I’m working on a project where I try to distinguish an hornet from bee using edge impulse on a ESP32 Cam Wrover Module. So far I just tested the recognition of an hornet alone.
I can easily detect an hornet when there is one and no object when there is nothing. However, when I put an other object in front of the camera, I still get an hornet. Even when I put my hand, I get an hornet as a result.
Do you have any idea how I can get better performances ?
Do you think distinguish an hornet from a bee is achievable ?
I used 454 images to train the model and used this model : " FOMO (Faster Objects, More Objects) MobileNetV2 0.1"
I just checked your project and it seems that there is not much variance in your background.
In the background a FOMO model also has a background class on which the model is trained on.

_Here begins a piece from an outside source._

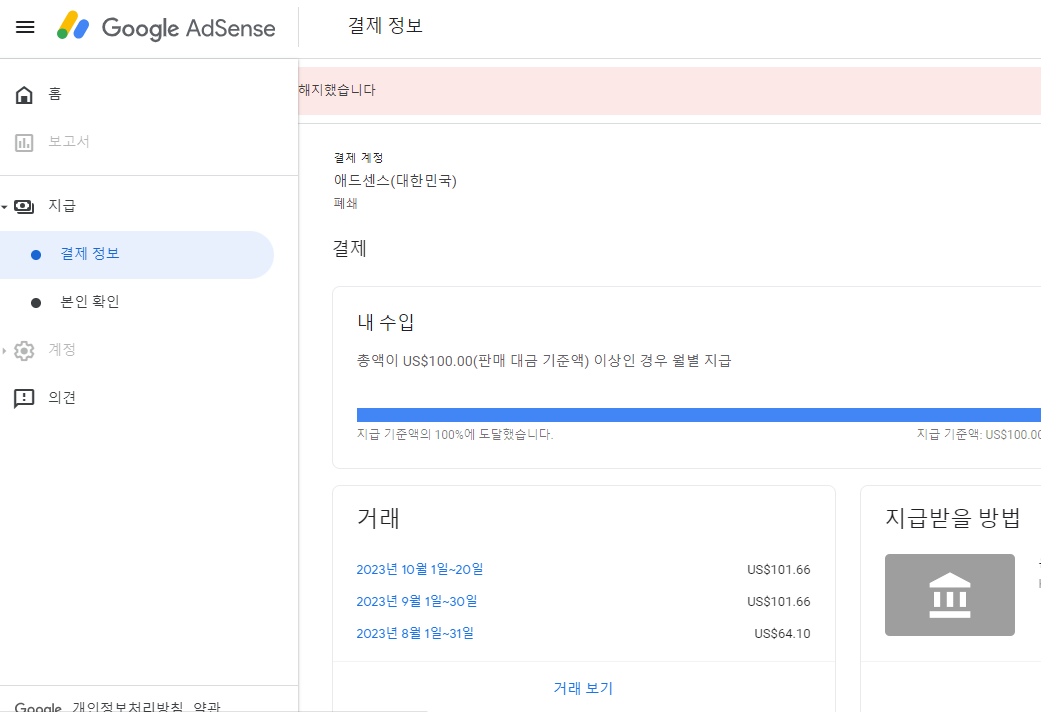The image size is (1041, 712).
Task: Open the 폐쇄 link under 결제 계정
Action: [343, 203]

This mean you could add picture of the background (with or without any hornet object) with your hand and with other objects. The background class will therefore be able to grab more things and it will make your hornet class prediction more accurate.
I suspect now everything that is not plain white is then considered as a hornet because, on your dataset, the probability of being a hornet is bigger.
That being said, collecting datasets is often very time consuming, @jimbruges just recorded a video on how to create synthetic images. I think for your use case, it could be worth trying:
Thanks for your reply and suggestion about this method from @jimbruges, I’ll give it a try.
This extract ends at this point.